Connue, mise à profit et signalée, depuis longtemps, à la postérité par plus d'un historien, l'île de Chikly, au cœur du Lac nord de Tunis, par moments oubliée, semble sur le point de renouer avec son passé prestigieux, grâce à un projet de mise en valeur qui y est réalisé dans le cadre de la coopération tuniso- espagnole. Portant principalement sur la restauration d'un très ancien fort édifié sur cette petite île et utilisé à des fins militaires et autres par les divers occupants du pays dont les Espagnols au 16ème siècle, ce projet a débordé sur l'ensemble du site, l'investissant d'une valeur historique et culturelle propre à en faire un pôle de villégiature et d'attraction culturelle et touristique de premier choix.
Pour le bien des Tunisiens et des touristes étrangers Si tout se passe comme prévu, ce sera le premier projet et probablement le seul du genre en Tunisie, car le site de l'île de Chikly n'a pas de semblable, et son profit sera d'autant plus étendu qu'il est d'un accès très facile, en raison de sa proximité immédiate de la nouvelle ville construite sur les berges du Lac. Son intérêt augmentera avec la reconversion projetée de l'ancien port de Tunis en un port de plaisance, tandis que la Société en charge de l'exploitation du projet immobilier des berges du Lac nord de Tunis dispose d'un programme arrêté pour l'animation du Lac, en particulier. Signe de son importance, le site a figuré en bonne place dans le programme de la visite officielle effectuée, la semaine écoulée du 2 au 5 octobre 2007, en Tunisie, par Mr Miguel Angel Moratinos, ministre espagnol des affaires étrangères. Accompagné du ministre de la culture et de la sauvegarde du patrimoine, Mr Mohamed El Aziz Ben Achour, le responsable espagnol a effectué, au cours de ce séjour, une tournée dans l'île de Chikly , prenant connaissance de l'avancement du projet de restauration de l'ancien fort et des résultats des fouilles archéologiques, menées, dans le site, depuis 1995, et qui ont permis d'exhumer, entre autres, des mosaiques antiques. Mais, cette tournée a été une occasion pour annoncer l'intention de transformer le site de l'île de Chikly en un espace d'animation culturelle et touristique ouvert aux Tunisiens et aux visiteurs étrangers.

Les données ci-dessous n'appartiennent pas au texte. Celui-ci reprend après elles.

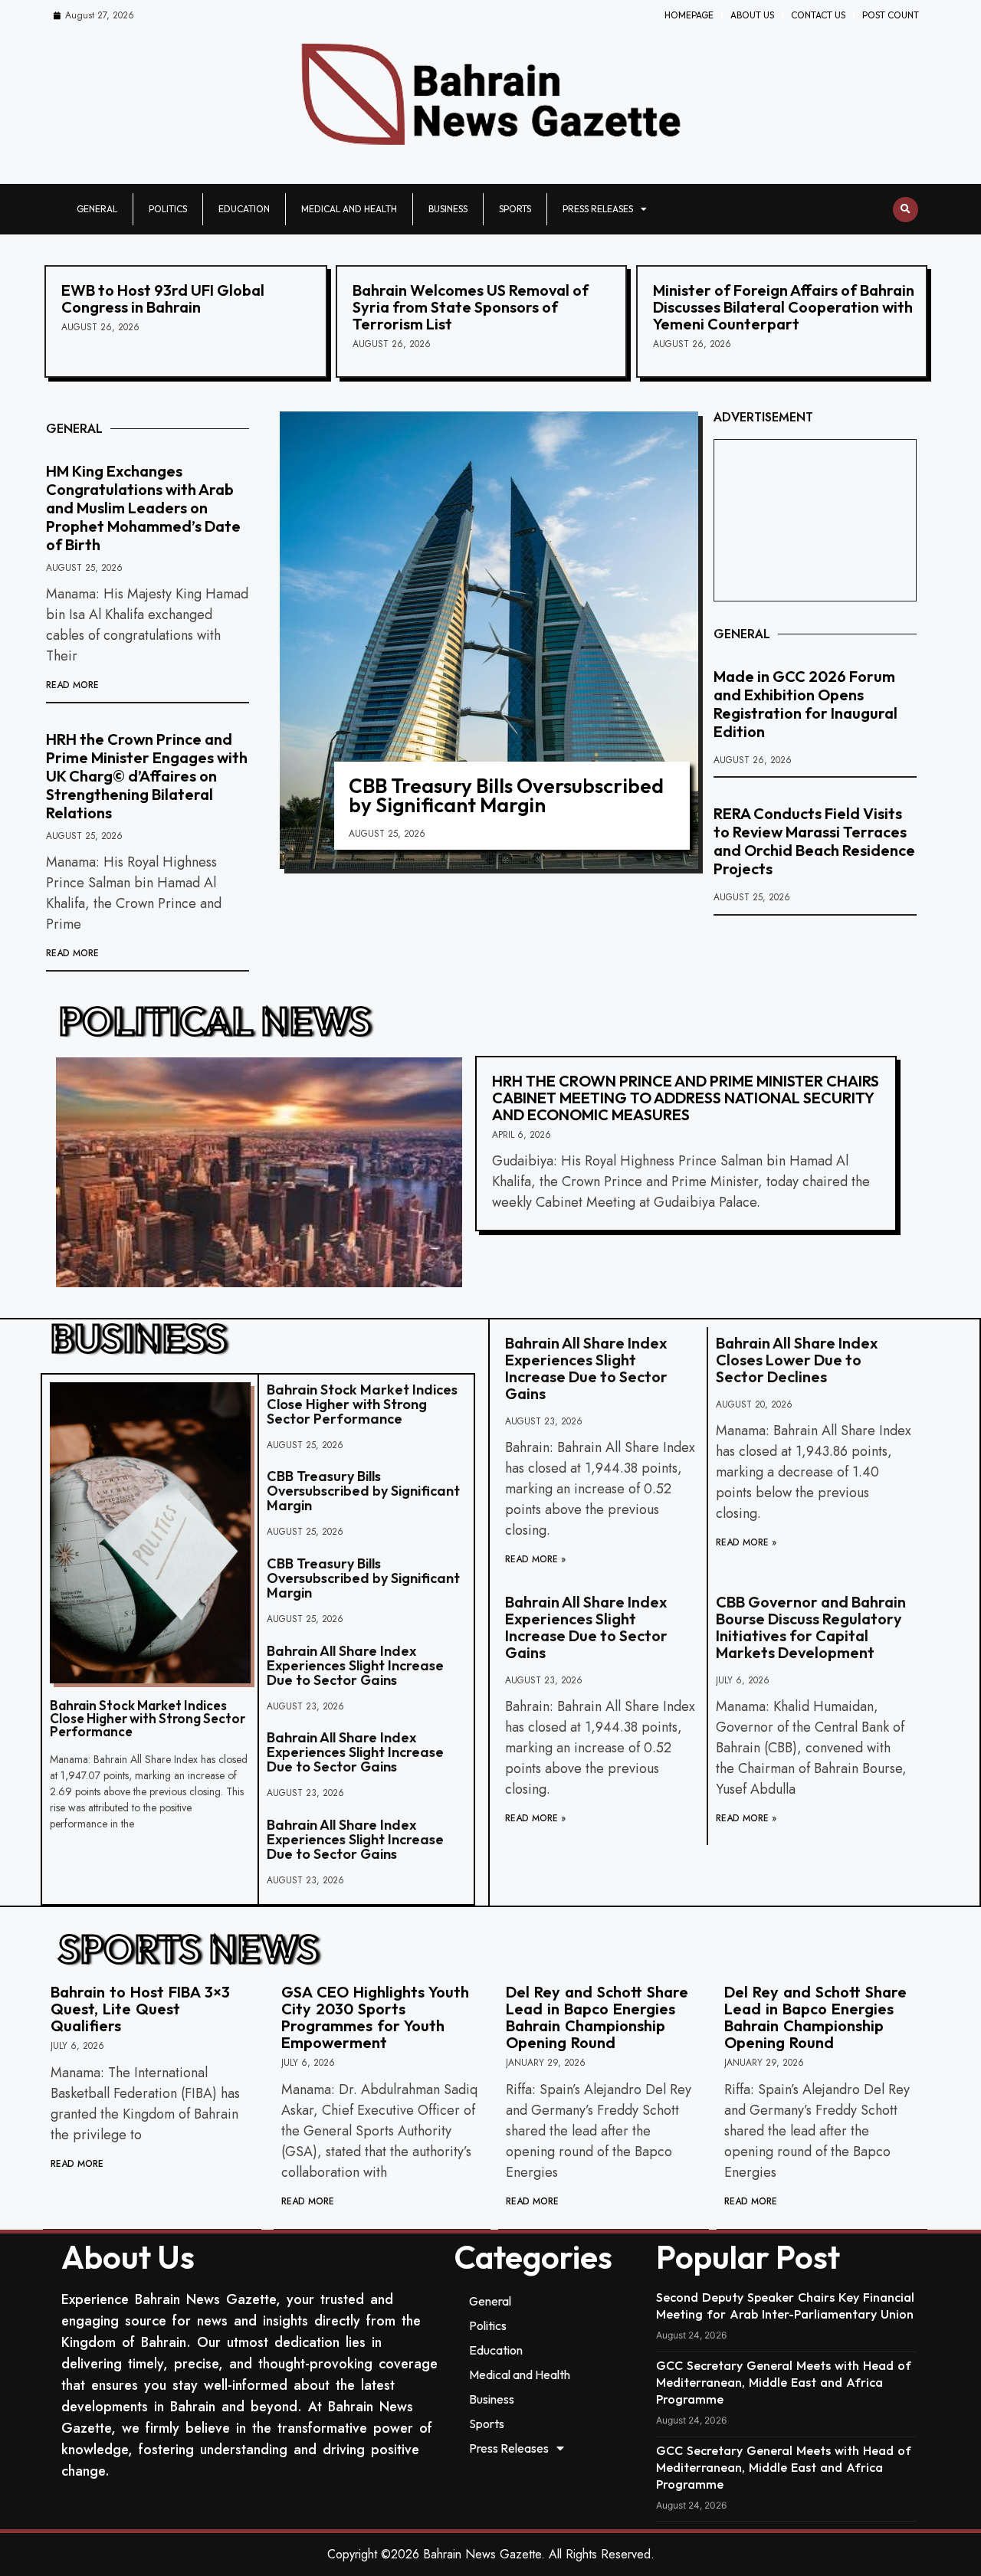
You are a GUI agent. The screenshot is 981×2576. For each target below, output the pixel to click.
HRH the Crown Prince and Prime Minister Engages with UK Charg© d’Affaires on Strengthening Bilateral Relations (147, 775)
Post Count (890, 15)
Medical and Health (349, 209)
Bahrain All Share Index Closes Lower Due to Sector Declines (797, 1359)
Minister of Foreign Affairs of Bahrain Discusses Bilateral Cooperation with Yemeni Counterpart (783, 306)
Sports (515, 209)
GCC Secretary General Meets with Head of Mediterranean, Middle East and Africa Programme (783, 2382)
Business (448, 209)
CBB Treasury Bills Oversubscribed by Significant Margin (506, 795)
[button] (905, 209)
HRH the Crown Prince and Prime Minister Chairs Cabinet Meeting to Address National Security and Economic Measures (685, 1097)
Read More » (535, 1559)
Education (244, 209)
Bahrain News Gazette (482, 2554)
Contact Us (818, 15)
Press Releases (598, 209)
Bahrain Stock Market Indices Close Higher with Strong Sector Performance (147, 1718)
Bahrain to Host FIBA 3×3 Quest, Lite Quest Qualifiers (140, 2008)
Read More (72, 685)
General (97, 209)
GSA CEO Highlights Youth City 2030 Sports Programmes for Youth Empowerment (375, 2017)
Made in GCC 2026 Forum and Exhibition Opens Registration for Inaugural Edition (805, 704)
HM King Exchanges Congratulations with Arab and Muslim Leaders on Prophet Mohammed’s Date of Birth (143, 507)
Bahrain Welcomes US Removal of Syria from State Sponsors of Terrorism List (471, 306)
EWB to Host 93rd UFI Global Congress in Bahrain (162, 298)
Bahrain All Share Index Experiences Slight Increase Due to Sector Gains (355, 1665)
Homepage (689, 15)
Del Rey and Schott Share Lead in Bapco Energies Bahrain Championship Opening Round (597, 2017)
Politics (168, 209)
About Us (752, 15)
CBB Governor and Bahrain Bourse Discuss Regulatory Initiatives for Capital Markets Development (811, 1627)
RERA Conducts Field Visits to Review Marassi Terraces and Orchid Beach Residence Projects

Un passé riche et typique Au moyen âge, le Lac de Tunis et l'île de Chekly servaient, déjà, de lieux de villégiature aux rois hafsides qui y venaient, à cet effet, en bateaux, après avoir traversé les nombreux jardins potagers entourant, autrefois, de ce côté, la ville de Tunis. En effet, selon les spécialistes, corroborés en cela, par les données archéologiques, le fort de Chikly n'a pas été édifié par les Espagnols, pas plus d'ailleurs que l'ancien fort de la ville voisine de la Goulette , appelée '' El Karraka''. Il s'agit de constructions très anciennes tombées en ruines que les Espagnols avaient retapées et consolidées. L'historien et géographe arabe Abou Obeid Al Békri qui vécut au 11ème siècle de l'ère chrétienne, en Andalousie arabe, au sud de l'Espagne, a signalé l'île de Chikly et son fort dans son traité intitulé ''Routes et Royaumes'' (Al massalek wa al mamalek), donnant de tout le site une description assez détaillée et évaluant la circonférence de l'île de Chikly à quelques 24 miles (environ 34 kilomètres), car l'île de Chikly est une petite île et elle était reliée à la terre du côté de la Goulette et du Kram par une piste enfoncée par les travaux de dragage effectués dans le Lac. Dans ce même esprit, les spécialistes signalent, sans pouvoir l'expliquer, le port du nom de Chikly par plusieurs sites et localités en Tunisie et dans la région méditerranéenne, dont une ancienne localité située à l'ouest de Tunis, sur la route allant à la ville de Zaghouan, signalée par Al Békri, mais surtout l'île d'Ichkeul dans la région de Bizerte, au Nord de la Tunisie , la grande île de Sicile au large de l'Italie et les îles des Cyclades appartenant à la Grèce , en mer Egée. D'ailleurs, certains prétendent que l'île tunisienne de Chikly tire son nom de celui d'une ancienne tribu venue de Sicile, et qui donna son nom à l'île italienne et à l'île tunisienne, en même temps, hypothèse tout aussi vraisemblable que son opposé. Ainsi, le pionnier du cinéma et de la photographie en Tunisie au début du 20ème siècle, le juif tunisien Chammama Chikly, de la famille du fameux Nassim Chammama, longtemps intendant des Beys de Tunis au 19ème siècle, doit ce nom à notre île de Chikly parce qu'il aurait utilisé l'île, à titre de concession temporaire, à des fins d'utilité publique.